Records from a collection
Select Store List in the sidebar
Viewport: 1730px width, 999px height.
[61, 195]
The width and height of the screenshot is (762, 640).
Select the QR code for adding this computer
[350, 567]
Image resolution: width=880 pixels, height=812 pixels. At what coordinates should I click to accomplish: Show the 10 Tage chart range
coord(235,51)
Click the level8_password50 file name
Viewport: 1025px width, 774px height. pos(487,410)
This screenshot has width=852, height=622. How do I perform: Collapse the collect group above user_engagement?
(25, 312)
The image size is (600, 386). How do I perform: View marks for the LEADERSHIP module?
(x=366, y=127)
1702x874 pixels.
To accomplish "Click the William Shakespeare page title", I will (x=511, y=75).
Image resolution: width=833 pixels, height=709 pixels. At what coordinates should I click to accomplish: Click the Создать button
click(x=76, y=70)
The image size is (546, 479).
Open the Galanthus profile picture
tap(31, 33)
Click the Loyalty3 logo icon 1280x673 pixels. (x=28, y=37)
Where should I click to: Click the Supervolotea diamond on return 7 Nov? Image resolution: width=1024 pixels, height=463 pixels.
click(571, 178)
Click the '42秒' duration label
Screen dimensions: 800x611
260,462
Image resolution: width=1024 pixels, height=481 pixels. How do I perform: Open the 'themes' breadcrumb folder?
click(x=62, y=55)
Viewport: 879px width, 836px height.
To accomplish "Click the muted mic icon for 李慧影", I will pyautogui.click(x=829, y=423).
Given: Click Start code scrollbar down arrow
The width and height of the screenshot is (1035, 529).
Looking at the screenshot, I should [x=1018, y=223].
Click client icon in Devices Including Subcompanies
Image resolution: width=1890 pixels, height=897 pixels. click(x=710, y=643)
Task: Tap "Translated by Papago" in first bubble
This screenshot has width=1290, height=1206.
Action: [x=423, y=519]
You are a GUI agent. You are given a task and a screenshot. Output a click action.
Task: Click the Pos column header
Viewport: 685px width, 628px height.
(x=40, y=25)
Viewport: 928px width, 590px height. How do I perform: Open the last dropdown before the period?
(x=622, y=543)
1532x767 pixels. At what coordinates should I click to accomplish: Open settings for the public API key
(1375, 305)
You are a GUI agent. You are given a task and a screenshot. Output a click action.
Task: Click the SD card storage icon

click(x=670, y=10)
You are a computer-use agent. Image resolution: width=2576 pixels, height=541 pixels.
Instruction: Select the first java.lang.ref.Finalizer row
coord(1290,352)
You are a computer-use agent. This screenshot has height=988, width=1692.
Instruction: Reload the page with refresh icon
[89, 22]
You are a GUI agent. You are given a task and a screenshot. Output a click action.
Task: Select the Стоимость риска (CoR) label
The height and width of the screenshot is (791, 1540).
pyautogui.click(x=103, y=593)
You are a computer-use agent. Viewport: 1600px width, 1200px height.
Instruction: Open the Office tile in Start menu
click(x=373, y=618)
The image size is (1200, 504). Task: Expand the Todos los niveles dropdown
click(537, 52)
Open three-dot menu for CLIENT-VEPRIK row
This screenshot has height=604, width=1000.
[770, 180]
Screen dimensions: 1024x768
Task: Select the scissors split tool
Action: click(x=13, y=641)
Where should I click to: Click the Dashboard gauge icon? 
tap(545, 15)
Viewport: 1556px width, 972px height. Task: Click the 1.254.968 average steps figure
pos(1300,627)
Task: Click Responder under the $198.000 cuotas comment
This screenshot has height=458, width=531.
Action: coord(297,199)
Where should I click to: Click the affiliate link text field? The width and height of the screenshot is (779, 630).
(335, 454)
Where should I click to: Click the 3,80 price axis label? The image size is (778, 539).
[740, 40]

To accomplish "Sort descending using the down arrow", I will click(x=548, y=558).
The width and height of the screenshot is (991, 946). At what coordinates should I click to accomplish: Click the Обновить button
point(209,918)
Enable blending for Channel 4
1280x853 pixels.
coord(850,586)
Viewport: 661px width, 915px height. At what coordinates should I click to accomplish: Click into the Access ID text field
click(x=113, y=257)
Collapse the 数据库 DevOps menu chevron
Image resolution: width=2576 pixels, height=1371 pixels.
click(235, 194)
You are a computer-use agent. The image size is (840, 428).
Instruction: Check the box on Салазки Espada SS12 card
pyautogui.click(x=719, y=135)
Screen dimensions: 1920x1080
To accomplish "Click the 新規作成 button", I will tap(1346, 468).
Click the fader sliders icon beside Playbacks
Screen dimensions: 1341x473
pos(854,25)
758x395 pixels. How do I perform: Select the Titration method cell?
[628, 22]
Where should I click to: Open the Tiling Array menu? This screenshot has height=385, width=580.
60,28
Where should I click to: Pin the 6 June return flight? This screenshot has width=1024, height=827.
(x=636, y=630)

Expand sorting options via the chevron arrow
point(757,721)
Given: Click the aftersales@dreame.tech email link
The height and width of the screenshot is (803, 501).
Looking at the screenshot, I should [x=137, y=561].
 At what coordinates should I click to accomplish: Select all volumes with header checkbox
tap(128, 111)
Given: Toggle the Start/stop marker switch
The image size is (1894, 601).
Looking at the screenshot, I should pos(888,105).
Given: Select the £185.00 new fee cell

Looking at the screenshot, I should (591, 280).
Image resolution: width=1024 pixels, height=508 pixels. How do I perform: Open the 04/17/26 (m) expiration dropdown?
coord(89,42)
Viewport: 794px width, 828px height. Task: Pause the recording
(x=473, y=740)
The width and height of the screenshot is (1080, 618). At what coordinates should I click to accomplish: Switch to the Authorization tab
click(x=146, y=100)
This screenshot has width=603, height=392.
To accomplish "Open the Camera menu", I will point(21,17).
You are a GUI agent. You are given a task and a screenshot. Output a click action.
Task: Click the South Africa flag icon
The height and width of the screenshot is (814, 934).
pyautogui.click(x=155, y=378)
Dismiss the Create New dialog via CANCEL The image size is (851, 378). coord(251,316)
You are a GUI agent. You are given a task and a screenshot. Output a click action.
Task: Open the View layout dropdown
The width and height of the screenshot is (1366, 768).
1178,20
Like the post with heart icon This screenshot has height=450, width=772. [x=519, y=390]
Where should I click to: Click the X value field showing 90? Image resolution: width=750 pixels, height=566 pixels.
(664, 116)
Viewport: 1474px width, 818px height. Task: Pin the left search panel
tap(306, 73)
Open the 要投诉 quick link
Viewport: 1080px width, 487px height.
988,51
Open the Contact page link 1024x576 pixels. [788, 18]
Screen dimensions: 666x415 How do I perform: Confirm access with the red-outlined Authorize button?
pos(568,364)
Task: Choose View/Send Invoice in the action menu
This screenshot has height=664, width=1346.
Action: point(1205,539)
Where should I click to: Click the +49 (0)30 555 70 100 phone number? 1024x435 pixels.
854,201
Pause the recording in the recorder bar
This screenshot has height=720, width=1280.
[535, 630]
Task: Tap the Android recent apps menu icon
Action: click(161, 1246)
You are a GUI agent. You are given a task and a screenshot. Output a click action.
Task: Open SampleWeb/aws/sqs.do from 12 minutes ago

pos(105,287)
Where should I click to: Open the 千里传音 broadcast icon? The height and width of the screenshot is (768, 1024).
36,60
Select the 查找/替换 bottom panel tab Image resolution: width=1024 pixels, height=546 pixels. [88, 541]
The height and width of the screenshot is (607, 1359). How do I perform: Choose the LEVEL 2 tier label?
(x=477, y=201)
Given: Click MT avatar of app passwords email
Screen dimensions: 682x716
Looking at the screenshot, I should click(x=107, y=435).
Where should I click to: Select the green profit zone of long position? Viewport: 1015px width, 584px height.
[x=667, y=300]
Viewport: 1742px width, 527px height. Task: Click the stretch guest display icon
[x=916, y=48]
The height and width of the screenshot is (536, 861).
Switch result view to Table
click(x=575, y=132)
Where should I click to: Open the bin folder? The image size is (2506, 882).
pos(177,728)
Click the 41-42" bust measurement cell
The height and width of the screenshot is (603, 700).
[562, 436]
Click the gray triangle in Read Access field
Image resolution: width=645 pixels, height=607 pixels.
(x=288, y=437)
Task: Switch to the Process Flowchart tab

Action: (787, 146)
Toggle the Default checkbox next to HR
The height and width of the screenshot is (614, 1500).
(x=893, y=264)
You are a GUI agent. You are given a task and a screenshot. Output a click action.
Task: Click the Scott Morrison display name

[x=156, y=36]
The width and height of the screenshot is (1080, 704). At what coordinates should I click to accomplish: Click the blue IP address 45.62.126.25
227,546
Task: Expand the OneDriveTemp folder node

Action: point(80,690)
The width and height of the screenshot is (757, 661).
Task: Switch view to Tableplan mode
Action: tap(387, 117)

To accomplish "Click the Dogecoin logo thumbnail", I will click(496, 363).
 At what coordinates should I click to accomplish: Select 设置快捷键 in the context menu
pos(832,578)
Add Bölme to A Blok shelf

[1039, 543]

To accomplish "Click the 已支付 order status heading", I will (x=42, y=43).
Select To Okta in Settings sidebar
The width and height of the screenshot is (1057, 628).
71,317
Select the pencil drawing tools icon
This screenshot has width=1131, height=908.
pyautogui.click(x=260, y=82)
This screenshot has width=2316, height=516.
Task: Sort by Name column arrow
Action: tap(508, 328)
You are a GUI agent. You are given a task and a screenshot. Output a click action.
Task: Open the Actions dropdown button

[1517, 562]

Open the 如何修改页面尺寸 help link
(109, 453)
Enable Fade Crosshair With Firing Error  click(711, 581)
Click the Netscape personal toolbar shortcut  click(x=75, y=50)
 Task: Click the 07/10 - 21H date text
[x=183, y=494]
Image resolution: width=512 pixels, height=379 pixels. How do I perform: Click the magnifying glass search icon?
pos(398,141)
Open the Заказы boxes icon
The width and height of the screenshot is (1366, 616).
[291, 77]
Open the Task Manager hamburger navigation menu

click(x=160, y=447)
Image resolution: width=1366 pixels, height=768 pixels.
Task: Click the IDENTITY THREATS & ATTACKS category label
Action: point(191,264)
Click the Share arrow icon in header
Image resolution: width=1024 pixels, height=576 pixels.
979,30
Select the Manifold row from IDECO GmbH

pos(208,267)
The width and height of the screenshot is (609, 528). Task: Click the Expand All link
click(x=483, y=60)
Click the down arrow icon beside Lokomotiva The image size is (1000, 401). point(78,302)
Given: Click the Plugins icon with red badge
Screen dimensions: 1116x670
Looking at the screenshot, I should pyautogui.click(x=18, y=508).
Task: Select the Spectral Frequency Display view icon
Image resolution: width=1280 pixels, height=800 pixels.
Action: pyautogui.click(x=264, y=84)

**Task directions:** The answer must be the lines from the one containing "Screen dimensions: 1116x670" through the last line of the records, copied exactly, with nothing else.

**Answer for this exercise:**
Screen dimensions: 1116x670
Looking at the screenshot, I should pyautogui.click(x=18, y=508).
Task: Select the Spectral Frequency Display view icon
Image resolution: width=1280 pixels, height=800 pixels.
Action: pyautogui.click(x=264, y=84)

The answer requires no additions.